■ WHAT YOU HAVE TO DO
According to the news excerpt, to which hospital was Amy taken?

**** QUOTED PASSAGE

Helen said Amy has been horse riding since she was aged three (Image: Helen Knowles)
Helen said an ambulance eventually arrived at around 7pm – around nine hours after services had been called.
She said the ambulance workers were “amazing” and claimed even they were “shocked” at the length of the wait. Amy was taken to University Hospital of Wales in Cardiff where scans showed she had sustained bruising to her back, elbow, and shoulder and a slight laceration to her spleen. Initially she was told she may require surgery but eventually was told it wouldn’t be necessary.
However she is now unable to do any strenuous activity, including horse riding, for at least four months. “They said they don’t think they need to operate at that time – as long as she rests it should heal itself,” said Helen. “If it was any worse she would have had to have had an operation and been on medication for the rest of her life.”
Amy in hospital in Cardiff (Image: Helen Knowles)
Helen said Amy already suffers from duplex kidney, a medical condition where a child is born with a double kidney on one side, meaning she is more susceptible to infections. “She’d more susceptible than you or I in terms of picking up infection quite quick.

********
**** PROVIDED MATERIAL

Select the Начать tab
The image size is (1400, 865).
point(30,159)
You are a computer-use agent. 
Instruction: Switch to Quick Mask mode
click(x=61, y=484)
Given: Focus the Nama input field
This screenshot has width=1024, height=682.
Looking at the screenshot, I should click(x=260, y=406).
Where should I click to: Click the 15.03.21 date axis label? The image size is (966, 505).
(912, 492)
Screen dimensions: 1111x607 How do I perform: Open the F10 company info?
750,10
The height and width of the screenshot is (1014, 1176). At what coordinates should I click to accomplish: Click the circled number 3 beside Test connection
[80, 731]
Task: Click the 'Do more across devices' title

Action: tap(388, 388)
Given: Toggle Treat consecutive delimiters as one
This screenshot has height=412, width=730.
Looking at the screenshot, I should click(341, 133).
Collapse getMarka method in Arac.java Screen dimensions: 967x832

********

■ SOLUTION TO THE PROBLEM
University Hospital of Wales in Cardiff